Hal tersebut diketahui dari forum diskusi yang diadakan tim transisi IKN Nusantara di Bendungan Sepaku Semoi, Penajam Paser Utara, Rabu, 1 Juni 2022. Kegiatan bertajuk Sosialisasi Isu Pertanahan dan Pemberdayaan Masyarakat ini dihadiri sejumlah dosen Universitas Mulawarman, masyarakat Kecamatan Sepaku (PPU), dan Sultan Paser. Ada juga perwakilan dari Pemkab PPU, Kementerian ATR/BPN, dan Kementerian Dalam Negeri. Dalam forum ini, Unmul bertindak sebagai penengah.

Membuka diskusi, Wakil Rektor Bidang Perencanaan, Kerja Sama, dan Humas Unmul, Prof Bohari Yusuf, mengatakan, kepastian status lahan di KIPP memang sedang hangat diperbincangkan. Isu ini mulai mucul ketika plang-plang batas KIPP bermunculan di sejumlah desa di Sepaku.

“Diskusi hari ini tidak akan berjalan secara formal. Tidak ada presentasi. Bapak-ibu bisa mengemukakan isi hati sepuasnya. Kita semua akan lebih banyak mendengar,” katanya kepada para audiensi.

Menyambut instruksi Prof Bohari itu, Sekretaris Kecamatan Sepaku, Adi Kustaman, menjelaskan duduk persoalannya. Selepas UU IKN disahkan DPR RI, ia mencatat, terdapat 800 hektare lahan delineasi area penggunaan lain (APL) di KIPP. Lahan tersebut milik tiga golongan. Ketiganya adalah sebuah perusahaan perkebunan belum HGU, Pemkab PPU, dan masyarakat sipil. Luas lahan milik Pemkab PPU disebut 42,6 hektare. Adapun legalitas lahan yang dimiliki masyarakat sipil berupa sertifikat hak milik dan hak pakai, segel, hingga lahan garapan tidak berdokumen.
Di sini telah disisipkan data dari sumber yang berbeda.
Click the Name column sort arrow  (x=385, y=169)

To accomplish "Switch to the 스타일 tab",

“Nasib tanah milik masyarakat inilah yang kini dipertanyakan. Ini suara masyarakat desa yang perlu dilanjutkan kepada tim transisi IKN Nusantara,” tandasnya.

_____________________________________________________PARIWARA

Pernyataan tersebut segera dilanjutkan tiga warga Desa Bumi Harapan (Sepaku), Hassanuddin, Ibrahim, dan Sunaryo; serta Kepala Adat Suku Balik, Sibukdin. Mereka membahas mengenai pemasangan patok yang tergesa-gesa, nilai ganti rugi lahan, minimnya sosialisasi kepada masyarakat, hingga nasib warga jika direlokasi. Hassanuddin menyebut, tak sedikit masyarakat menyatakan tidak mau pindah walau diberi ganti rugi. Warga disebut takut bernasib sama seperti warga Desa Sumurgeneng, Tuban, Jawa Timur. 
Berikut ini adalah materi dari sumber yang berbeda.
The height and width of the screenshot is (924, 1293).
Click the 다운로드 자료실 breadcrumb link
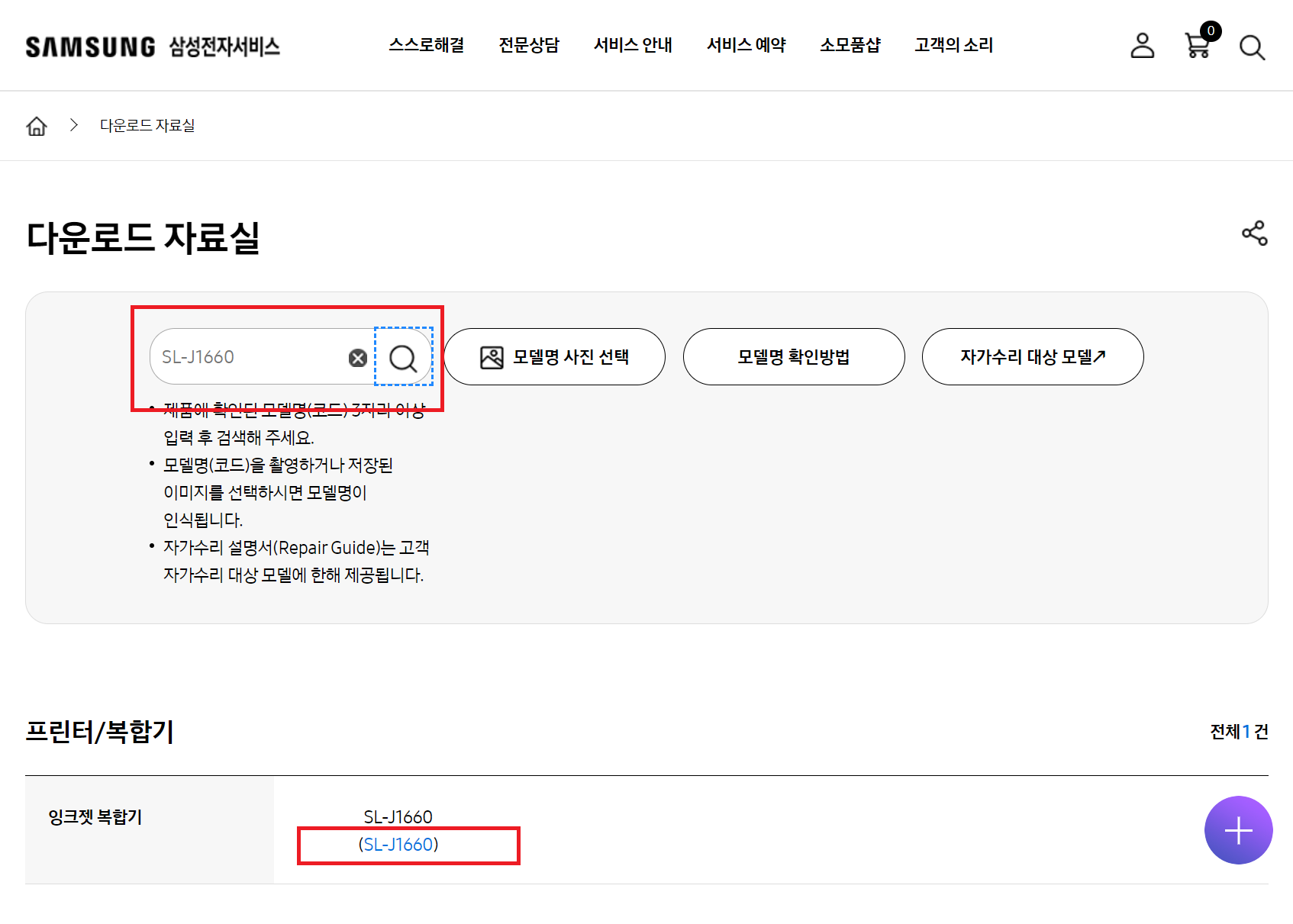pos(147,125)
“Kami takut berakhir seperti kampung miliader itu. Sudah dapat duit tapi miskin kembali. Tolong perhatikan masyarakat, jangan cuma konglomerat saja. Kami butuh kepastian,” ungkapnya.

Sibukdin turut memberikan kritikan. Ia mengatakan, warganya tak pernah dilibatkan dalam sosialisasi pembangunan IKN Nusantara. Menurutnya, Suku Balik yang sudah lama bermukim di Sepaku, bahkan sebelum adanya transmigran dan perusahaan, patut dilibatkan. Yang bikin Sibukdin berang, sukunya belum diakui negara.

“Kami heran, kalau tanah saja bisa diakui negara, kenapa keberadaan kami tidak diakui negara? Berarti, kami bukan warga negara? Tolong akui keberadaan dan perkuat hak-hak kami,” ucapnya, lantang.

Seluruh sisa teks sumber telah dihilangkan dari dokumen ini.